Belly dance is not the only form of dance to incorporate swords. There is a long tradition of the use of sabers in dance, typically by men as solo dancers or in groups in mock battle. These dances have been a part of the history of numerous cultures around the world. However, I will not get into detail on these other forms of dance in this post.
To sum up, I have had a lot of deep and complicated thoughts about violence, weapons, dance, and culture running through my mind lately. Dance (and recently, learning how to use a blade in my dance) has been a healing practice for me that helps me deal with the stresses of my job and the anxieties of living in an often violent and unfair world.
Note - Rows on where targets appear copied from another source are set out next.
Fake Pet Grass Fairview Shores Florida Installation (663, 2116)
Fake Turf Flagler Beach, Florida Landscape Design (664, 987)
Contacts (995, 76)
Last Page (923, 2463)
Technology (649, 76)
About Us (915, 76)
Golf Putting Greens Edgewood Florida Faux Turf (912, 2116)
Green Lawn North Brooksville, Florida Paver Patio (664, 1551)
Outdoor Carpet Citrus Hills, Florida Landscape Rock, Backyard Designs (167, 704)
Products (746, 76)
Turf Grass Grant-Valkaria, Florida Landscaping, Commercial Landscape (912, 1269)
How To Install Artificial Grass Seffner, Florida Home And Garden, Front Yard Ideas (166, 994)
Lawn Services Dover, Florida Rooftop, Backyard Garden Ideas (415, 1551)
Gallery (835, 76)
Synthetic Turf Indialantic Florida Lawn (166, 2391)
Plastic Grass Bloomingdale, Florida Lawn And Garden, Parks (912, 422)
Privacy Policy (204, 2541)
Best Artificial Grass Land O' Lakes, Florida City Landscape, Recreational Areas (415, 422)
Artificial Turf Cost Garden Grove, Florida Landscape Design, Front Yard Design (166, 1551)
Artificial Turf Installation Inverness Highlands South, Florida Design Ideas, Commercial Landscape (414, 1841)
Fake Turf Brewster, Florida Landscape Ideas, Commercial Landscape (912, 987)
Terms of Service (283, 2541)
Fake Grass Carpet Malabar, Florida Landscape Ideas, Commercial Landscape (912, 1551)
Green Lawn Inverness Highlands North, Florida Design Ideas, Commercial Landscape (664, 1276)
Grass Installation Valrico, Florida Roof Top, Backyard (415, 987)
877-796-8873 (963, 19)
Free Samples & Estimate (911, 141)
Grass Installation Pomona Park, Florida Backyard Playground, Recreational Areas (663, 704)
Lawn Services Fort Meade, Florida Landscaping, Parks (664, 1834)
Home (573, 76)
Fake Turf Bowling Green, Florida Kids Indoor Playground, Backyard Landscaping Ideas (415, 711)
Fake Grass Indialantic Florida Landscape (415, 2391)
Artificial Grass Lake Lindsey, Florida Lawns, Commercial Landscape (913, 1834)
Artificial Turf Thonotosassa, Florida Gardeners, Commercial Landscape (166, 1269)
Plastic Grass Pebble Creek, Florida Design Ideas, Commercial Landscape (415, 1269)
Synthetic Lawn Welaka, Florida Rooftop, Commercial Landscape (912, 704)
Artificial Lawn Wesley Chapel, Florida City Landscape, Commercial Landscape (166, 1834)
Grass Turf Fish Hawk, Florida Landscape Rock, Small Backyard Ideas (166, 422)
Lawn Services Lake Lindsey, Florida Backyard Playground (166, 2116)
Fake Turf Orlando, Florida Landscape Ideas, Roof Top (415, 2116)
I try to bring reverence and respect for the cultures that form the foundation of the dance forms I enjoy, as well as for my teachers and fellow dancers (including those who went before me and with whom I have not personally studied, such as Jamila Salimpour and many others). I try to examine my own prejudices and associations around dance and the cultures from which I am borrowing. I also strive to examine my views on violence and my own violent impulses. Mostly, I aim to continue to learn and grow as both a dancer and a person as I ponder these questions.